The above mentions an important newspaper story Tibbles filed in which the world first learned of the unspeakable tragedy that had occurred at Wounded Knee on the Pine Ridge Reservation, SD, on December 29,1890 — where Chief Big Foot and anywhere from 150-300 plus Lakota Sioux were massacred by the U.S. military. His 1891 article titled “All Murdered in a Mass” appeared in the Omaha World-Herald and read in part:


Nothing I have seen in my whole… life ever affected or depressed or haunted me like the scenes I saw that night in that church. One un-wounded old woman… held a baby on her lap… I handed a cup of water to the old woman, telling her to give it to the child, who grabbed it as if parched with thirst. As she swallowed it hurriedly, I saw it gush right out again, a bloodstained stream, through a hole in her neck.” Heartsick, I went to… find the surgeon… For a moment he stood there near the door, looking over the mass of suffering and dying women and children… The silence they kept was so complete that it was oppressive… Then to my amazement I saw that the surgeon, who I knew had served in the Civil War, attending the wounded… from the Wilderness to Appomattox, began to grow pale… ‘This is the first time I’ve seen a lot of women and children shot to pieces,’ he said. ‘I can’t stand it’…. Out at Wounded Knee, because a storm set in, followed by a blizzard, the bodies of the slain Indians lay untouched for three days, frozen stiff from where they had fallen. Finally they were buried in a large trench dug on the battlefield itself. On that third day Colonel Colby… saw the blanket of a corpse move… Under the blanket, snuggled up to its dead mother, he found a suckling baby girl.


Digital History Project

http://www.digitalhistory.uh.edu/disp_textbook.cfm?smtID=3&psid=1101



Tibbles was an individual deeply involved in trying to “right the world.” His entire life was spent seeking justice for others — initially for the African slaves and later the American Indian.

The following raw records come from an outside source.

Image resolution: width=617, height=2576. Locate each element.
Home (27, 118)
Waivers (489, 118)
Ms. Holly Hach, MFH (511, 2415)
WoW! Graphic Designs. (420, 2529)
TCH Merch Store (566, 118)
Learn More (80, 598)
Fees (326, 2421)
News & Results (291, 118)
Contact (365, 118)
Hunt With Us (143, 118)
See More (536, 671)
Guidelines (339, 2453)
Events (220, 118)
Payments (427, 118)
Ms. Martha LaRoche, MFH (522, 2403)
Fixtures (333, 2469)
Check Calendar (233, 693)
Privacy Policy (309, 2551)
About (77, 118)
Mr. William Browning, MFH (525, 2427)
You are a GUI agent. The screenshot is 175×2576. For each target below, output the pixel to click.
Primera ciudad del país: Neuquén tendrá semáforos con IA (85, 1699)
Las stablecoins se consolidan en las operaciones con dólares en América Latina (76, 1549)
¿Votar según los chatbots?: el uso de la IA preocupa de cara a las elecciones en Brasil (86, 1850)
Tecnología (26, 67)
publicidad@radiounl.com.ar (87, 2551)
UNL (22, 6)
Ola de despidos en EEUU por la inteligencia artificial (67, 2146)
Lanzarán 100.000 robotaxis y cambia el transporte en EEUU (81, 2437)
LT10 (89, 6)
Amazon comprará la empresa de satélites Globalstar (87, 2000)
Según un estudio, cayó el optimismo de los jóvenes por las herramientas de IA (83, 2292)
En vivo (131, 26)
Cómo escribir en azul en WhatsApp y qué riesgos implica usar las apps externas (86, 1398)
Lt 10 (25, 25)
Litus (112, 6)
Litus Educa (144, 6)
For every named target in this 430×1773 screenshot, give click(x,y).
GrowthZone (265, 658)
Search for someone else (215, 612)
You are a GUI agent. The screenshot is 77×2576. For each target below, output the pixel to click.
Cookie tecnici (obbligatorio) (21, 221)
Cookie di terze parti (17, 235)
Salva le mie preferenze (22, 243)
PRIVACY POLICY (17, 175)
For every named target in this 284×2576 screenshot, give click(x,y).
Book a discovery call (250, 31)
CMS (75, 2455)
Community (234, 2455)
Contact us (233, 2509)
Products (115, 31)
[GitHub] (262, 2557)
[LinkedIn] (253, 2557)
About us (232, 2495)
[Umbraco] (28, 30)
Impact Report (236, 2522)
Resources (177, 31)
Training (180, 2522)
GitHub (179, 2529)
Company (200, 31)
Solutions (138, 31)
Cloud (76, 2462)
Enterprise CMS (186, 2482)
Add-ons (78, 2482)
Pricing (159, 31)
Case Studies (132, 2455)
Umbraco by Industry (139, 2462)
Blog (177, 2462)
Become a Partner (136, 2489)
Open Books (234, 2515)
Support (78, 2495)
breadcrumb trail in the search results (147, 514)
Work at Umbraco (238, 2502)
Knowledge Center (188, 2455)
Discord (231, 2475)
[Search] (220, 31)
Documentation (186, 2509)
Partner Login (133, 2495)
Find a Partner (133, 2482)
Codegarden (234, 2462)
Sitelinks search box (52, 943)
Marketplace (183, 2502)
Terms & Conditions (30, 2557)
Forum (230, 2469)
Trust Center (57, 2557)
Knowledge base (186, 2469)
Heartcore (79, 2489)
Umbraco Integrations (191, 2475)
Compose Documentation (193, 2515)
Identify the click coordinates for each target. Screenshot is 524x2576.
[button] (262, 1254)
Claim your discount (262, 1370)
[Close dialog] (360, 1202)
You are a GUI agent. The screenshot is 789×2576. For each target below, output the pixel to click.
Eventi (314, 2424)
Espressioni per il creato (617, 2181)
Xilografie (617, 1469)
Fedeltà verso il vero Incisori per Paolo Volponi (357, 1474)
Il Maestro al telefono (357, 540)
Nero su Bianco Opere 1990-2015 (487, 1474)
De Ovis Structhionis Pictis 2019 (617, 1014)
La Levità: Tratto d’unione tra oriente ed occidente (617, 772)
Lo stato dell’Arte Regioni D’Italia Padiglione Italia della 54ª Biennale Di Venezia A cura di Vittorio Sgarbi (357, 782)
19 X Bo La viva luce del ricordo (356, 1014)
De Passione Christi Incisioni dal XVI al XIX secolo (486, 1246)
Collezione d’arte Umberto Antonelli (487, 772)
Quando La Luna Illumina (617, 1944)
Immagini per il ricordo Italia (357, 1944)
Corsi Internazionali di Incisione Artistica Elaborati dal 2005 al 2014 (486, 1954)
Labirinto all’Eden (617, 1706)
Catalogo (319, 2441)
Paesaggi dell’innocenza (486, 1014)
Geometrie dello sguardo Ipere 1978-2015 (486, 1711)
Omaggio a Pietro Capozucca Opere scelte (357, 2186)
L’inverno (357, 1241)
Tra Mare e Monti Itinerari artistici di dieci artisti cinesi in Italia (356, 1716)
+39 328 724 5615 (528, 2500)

Tibbles was a border crosser: willing to leave his familiar and comfortable, white world with all its inherent privileges and comforts.


As noted earlier, the Thomas Henry Tibbles Fellowship is awarded to individuals connected to Mount Union who are engaged in some way in a form of border crossing. It is a monetary award given to further the individual’s work. Past Tibbles Fellows are:




Damon Taylor

Mr. Taylor, a Mount Union graduate, is a senior advisor at PSYDEH, A.C. in the Mexico City area.


Website: https://psydeh.com/




Kristen Beck


Kristen Beck is a Mount Union graduate, and photographer residing in Chagrin Falls, Ohio. Owner of the Beck Photo Company (beckphotoco.com) she is researching local black history focusing on the Chagrin Falls Park.

Nicole Chapman Parker

Ms. Parker, a Mount Union graduate, and her husband, Sanjay, are the founders of Dare2Care International.